- [TASK BRIEF]: Go through the material below and copy each line where the word "Create" appears.
Content starts
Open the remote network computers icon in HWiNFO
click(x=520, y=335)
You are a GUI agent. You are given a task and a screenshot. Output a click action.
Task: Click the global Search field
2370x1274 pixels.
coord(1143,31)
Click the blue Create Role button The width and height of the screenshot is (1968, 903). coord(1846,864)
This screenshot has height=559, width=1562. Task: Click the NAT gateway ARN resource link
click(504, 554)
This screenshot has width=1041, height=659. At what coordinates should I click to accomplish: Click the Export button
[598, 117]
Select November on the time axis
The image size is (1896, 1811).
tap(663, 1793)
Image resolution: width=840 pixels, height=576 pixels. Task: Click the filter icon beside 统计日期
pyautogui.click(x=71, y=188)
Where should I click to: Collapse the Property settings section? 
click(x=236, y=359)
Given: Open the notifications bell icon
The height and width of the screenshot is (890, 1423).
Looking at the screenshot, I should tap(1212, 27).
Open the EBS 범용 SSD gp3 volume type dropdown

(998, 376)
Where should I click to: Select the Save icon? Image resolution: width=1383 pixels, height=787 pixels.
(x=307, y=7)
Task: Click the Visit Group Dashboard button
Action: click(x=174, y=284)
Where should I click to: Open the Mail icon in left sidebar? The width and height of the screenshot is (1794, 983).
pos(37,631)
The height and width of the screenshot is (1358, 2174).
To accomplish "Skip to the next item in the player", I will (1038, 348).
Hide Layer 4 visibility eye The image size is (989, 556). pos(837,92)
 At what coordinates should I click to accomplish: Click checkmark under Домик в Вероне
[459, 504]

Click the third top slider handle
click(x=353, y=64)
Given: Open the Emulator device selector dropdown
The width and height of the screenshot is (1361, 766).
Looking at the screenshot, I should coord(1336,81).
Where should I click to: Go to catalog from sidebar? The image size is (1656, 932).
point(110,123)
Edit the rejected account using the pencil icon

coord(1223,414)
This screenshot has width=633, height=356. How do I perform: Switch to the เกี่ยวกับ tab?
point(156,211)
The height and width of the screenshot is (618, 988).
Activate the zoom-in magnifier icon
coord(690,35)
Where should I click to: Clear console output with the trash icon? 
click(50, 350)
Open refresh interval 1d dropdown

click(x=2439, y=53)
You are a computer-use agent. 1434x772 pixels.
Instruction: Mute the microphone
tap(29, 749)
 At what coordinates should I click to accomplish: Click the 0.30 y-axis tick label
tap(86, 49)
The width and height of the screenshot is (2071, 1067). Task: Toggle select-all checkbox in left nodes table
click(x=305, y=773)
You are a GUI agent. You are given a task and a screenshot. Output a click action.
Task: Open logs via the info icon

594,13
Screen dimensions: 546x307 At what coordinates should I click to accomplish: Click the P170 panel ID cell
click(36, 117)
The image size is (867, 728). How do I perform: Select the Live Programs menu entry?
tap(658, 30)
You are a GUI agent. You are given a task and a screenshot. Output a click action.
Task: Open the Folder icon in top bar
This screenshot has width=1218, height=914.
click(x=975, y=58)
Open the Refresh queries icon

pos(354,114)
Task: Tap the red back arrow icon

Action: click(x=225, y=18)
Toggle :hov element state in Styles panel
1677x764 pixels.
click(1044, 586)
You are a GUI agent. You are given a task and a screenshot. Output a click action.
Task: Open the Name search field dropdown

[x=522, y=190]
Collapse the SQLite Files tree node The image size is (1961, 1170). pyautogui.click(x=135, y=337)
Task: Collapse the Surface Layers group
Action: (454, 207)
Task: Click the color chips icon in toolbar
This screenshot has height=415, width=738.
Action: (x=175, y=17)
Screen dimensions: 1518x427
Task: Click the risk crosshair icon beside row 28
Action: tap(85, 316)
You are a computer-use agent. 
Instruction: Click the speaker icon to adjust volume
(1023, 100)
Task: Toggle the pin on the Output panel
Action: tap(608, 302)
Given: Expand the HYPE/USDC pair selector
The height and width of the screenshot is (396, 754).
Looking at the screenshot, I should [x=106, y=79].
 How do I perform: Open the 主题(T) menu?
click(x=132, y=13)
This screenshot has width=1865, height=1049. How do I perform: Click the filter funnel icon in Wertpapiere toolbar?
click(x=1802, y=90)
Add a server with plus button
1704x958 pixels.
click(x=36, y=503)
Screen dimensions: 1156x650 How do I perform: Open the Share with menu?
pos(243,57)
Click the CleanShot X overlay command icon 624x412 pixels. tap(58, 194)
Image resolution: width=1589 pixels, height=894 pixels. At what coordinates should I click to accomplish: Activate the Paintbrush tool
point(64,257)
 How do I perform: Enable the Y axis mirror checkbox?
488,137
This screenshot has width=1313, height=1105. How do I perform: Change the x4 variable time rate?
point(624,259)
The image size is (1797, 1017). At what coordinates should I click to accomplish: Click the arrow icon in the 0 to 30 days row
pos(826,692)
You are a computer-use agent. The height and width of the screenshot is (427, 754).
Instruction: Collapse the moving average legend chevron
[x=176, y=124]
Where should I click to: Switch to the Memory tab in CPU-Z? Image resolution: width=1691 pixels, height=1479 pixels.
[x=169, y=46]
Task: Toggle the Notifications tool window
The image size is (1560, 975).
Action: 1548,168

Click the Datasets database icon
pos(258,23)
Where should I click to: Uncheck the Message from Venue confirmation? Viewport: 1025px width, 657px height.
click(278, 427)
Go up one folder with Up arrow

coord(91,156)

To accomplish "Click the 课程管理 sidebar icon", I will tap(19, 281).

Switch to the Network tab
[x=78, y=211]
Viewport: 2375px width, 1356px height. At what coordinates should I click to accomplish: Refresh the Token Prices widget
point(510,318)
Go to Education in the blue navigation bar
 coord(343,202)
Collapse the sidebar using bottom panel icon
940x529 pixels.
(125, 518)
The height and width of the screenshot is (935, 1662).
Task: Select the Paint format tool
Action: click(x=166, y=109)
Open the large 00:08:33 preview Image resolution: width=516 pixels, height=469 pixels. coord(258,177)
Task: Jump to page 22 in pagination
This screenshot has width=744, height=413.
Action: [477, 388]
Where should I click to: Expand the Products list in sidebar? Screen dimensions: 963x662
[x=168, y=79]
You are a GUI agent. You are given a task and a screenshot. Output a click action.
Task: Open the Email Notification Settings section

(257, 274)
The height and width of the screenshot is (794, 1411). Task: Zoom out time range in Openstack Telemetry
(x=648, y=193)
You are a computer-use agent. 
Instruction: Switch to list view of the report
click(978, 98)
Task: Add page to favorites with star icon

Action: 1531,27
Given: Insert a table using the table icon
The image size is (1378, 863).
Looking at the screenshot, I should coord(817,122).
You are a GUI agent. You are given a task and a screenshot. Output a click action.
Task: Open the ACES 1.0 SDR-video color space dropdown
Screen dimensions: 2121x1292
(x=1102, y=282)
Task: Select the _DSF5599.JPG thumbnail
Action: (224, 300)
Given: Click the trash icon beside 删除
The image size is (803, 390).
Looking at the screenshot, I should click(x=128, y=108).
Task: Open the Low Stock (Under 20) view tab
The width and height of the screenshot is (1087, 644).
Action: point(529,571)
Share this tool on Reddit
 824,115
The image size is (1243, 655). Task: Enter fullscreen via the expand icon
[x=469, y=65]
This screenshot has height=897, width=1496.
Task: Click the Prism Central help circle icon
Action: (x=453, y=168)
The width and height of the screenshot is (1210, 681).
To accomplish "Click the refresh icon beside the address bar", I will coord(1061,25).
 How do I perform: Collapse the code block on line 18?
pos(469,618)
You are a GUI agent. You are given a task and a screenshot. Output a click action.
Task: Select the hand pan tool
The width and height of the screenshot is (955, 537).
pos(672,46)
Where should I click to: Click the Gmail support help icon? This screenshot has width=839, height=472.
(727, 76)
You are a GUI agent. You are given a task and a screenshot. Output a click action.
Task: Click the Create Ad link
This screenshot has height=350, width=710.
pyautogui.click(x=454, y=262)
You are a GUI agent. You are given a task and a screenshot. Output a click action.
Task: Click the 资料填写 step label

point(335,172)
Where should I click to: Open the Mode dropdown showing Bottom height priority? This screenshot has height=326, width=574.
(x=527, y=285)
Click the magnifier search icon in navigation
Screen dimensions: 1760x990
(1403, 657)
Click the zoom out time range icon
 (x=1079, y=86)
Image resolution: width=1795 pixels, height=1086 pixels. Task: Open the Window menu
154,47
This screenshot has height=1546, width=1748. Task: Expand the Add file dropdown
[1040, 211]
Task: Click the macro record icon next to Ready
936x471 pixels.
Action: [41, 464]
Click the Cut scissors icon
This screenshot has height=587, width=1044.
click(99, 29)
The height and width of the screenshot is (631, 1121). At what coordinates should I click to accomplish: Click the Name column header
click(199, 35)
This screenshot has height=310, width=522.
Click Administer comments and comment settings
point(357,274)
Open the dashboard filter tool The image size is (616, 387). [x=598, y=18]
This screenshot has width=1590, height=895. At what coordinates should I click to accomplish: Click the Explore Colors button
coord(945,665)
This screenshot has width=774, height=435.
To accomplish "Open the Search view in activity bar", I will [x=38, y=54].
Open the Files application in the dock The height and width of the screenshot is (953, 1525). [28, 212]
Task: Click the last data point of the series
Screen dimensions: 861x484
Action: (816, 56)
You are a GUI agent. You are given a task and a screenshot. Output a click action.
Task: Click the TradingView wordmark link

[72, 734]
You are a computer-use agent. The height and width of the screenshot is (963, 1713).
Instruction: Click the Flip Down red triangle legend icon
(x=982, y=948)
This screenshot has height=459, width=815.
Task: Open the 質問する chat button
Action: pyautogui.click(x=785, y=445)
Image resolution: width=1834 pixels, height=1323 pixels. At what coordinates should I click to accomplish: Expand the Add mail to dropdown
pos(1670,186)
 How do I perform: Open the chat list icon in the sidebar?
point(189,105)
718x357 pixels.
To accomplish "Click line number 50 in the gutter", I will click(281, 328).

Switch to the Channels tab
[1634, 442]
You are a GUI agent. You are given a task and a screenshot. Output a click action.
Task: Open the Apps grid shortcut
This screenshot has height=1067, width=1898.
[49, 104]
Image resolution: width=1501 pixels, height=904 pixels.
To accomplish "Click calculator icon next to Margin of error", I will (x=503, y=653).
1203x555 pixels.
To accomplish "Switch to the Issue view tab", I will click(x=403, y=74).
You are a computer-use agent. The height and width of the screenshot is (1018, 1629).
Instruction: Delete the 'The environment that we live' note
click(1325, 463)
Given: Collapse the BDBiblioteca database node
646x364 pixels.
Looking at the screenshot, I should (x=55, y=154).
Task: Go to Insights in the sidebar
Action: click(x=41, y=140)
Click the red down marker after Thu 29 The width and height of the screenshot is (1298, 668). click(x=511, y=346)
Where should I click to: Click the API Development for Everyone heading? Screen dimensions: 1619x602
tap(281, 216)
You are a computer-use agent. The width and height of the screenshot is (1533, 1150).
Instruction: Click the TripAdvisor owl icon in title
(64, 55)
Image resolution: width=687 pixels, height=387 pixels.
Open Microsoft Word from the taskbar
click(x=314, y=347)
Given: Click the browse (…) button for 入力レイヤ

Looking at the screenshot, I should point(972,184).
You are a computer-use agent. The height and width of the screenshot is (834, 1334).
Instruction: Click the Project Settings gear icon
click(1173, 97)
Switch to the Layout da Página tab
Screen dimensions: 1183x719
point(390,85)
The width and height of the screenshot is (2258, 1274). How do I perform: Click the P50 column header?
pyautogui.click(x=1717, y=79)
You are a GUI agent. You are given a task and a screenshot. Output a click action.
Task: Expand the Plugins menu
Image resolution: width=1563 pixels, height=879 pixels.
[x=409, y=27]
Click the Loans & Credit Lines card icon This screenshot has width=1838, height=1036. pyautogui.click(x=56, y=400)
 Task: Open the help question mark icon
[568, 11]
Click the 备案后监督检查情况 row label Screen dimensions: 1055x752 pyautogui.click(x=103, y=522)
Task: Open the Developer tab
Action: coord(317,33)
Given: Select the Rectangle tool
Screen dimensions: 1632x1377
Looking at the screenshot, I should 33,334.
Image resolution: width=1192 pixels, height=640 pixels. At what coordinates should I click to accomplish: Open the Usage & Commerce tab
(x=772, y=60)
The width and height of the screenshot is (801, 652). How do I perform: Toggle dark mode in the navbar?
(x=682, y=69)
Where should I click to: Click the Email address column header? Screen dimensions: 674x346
Content ends
- [EXERCISE ANSWER]:
Click the blue Create Role button The width and height of the screenshot is (1968, 903). coord(1846,864)
Task: Click the Create Ad link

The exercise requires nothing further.